Charity Rusk Craig (1849–1913) was a civic-minded leader of an American charitable organization, serving as the sixth National President of the Woman's Relief Corps (WRC).

==Early life and education==
Charity Ariel Rusk was born in Malta, Ohio, December 20, 1849. She went with her parents to Wisconsin when about three years of age. Her father was Jeremiah McLain Rusk, who served as Governor of Wisconsin and U.S. Secretary of Agriculture. Her mother's maiden name was Mary Martin (1832–1856). In addition to Charity, the couple had two additional children: Lycurgus (b. 1851) and Mary (b. 1853). After Mary's death, Gov. Rusk remarried, his second wife being Elizabeth (née, Johnson) (b. 1838). Their four children were Alonzo (b. 1858), Ida (b. 1859), Mary (b. 1862), and Blaine (b. 1874).

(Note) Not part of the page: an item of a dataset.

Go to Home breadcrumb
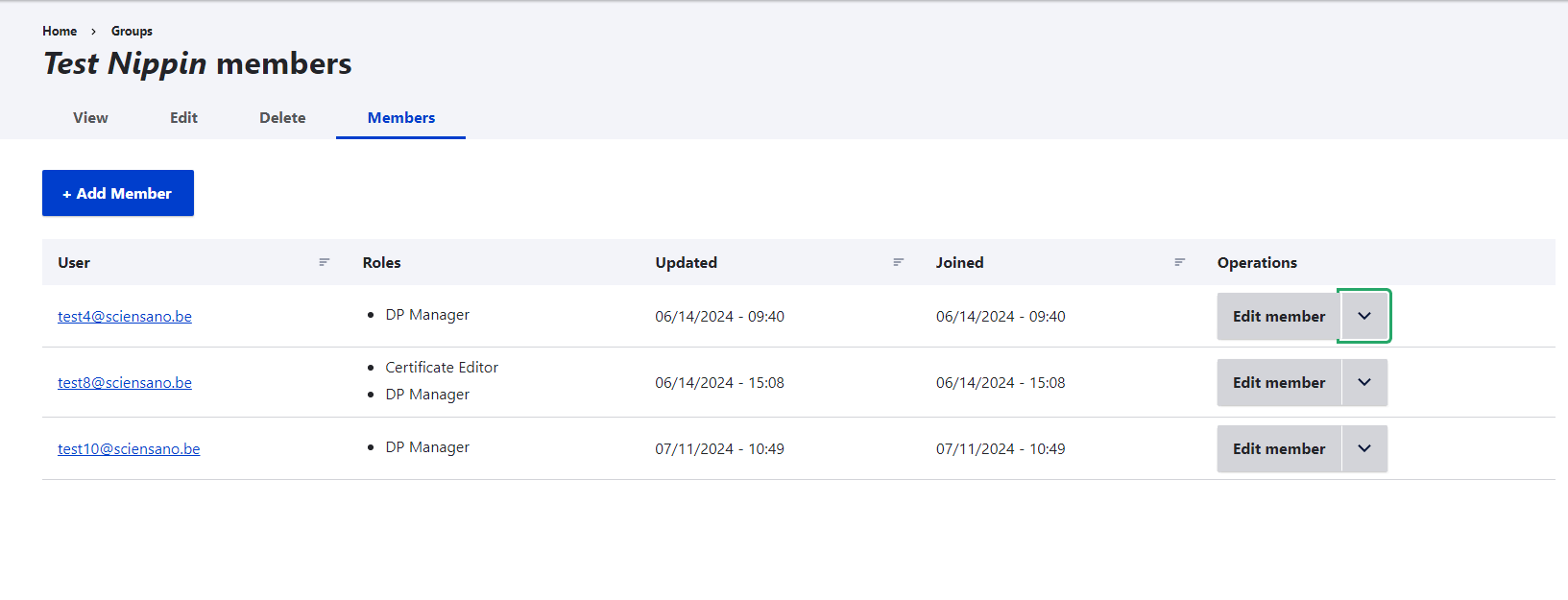Viewport: 1568px width, 600px height. (x=60, y=31)
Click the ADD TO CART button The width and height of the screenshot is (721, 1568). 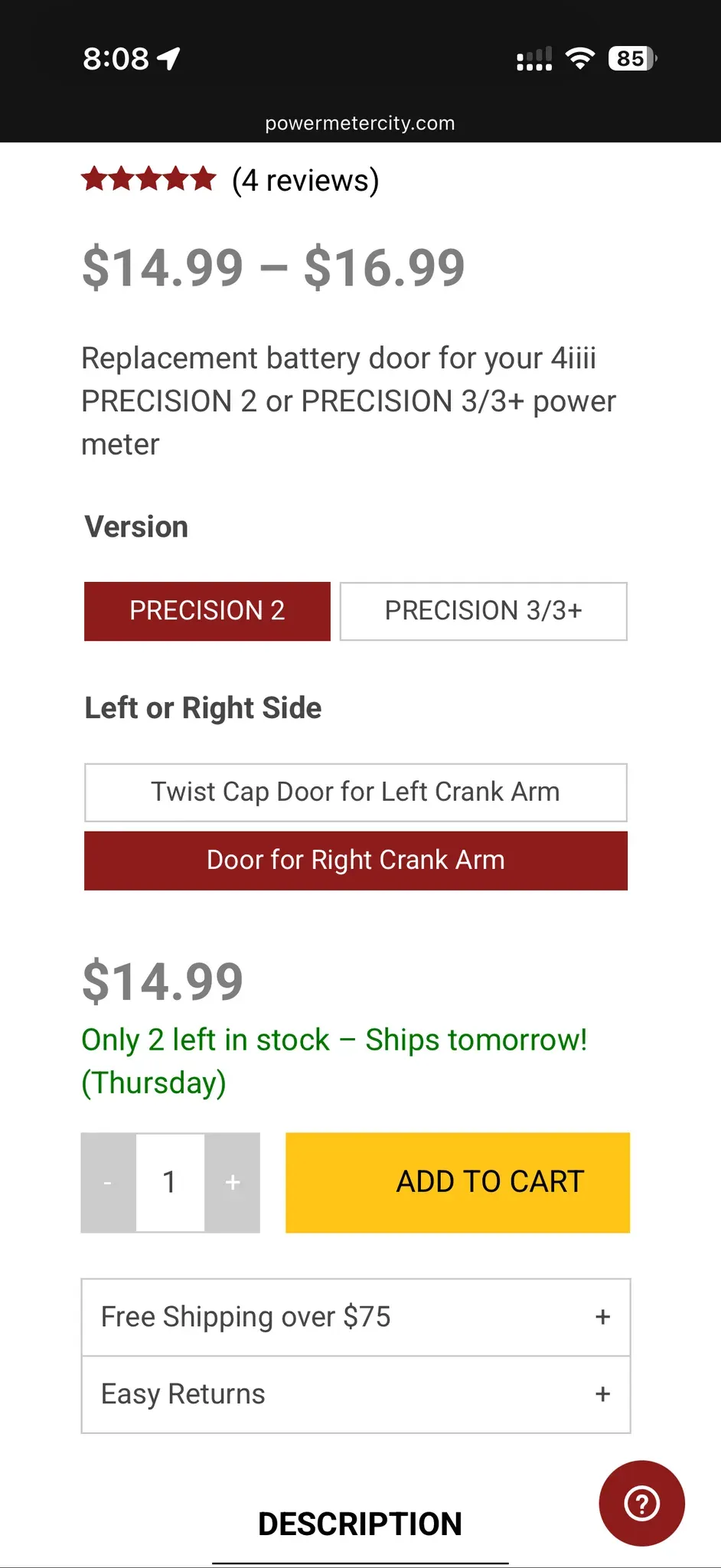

At the age of thirteen, Charily Rusk entered a Catholic school. St. Clara Female Academy, where she remained for one year. She then entered a private school in Madison, Wisconsin, and from that went to the University of Wisconsin, where she was graduated in 1867, and afterward continued studying Latin and literature. She continued her studies even during the four years spent in Washington, D.C., when her father was a member of the U.S. House of Representatives.

==Career==
In 1875, she married a classical student of the University of Wisconsin, Elmer Horace Craig (1847–1898). They spent a year in Milwaukee, Wisconsin, and a year in Boston, Massachusetts. Mr. Craig was connected with the United States Pension Department. Resigning his position in order to connect himself with the banking firm of Lindeman & Rusk, he moved to Viroqua, Wisconsin where Mrs. Craig became the center of a coterie of distinguished people, the Rusk homestead being located in Viroqua. In summer, it was frequented by the Gov. Rusk and his family and more intimate friends.

After having been prominently identified with various local charities and conspicuously interested in women's organizations for a considerable period of time, Craig became a charter member of the WRC, auxiliary to the Grand Army of the Republic (GAR). Firstly, she was president of the WRC in Viroqua, then president of the Wisconsin State department, and was finally elected the national president. While serving as department president, she visited many places in the State for the purpose of awakening the interest of the Woman's Relief Corps and the GAR in the Wisconsin Veterans Home in Waupaca, Wisconsin. As national president, she consolidated the work and introduced a new system of accounts, which was more successful. She was instrumental in extending the work into new States, and laid the foundations for a wide increase of membership.

After removing to Asheville, North Carolina in 1898, Craig considered that the then existing telephone system was inadequate, and cooperating with the Proctors of Wisconsin, constructed an independent telephone system which soon controlled the local field. With the development of the long-distance lines, the system was sold to the Bell Telephone Company, and Craig invested in Oklahoma, retaining her residence and interests in North Carolina. She was also one of the organizers of the local YWCA in Raleigh, North Carolina.

==Personal life==
She was a Charter Member of the Daughters of the American Revolution, and a member of the First Presbyterian Church.

Charity Rusk Craig died from pneumonia at her home in Skyland, North Carolina, November 11, 1913.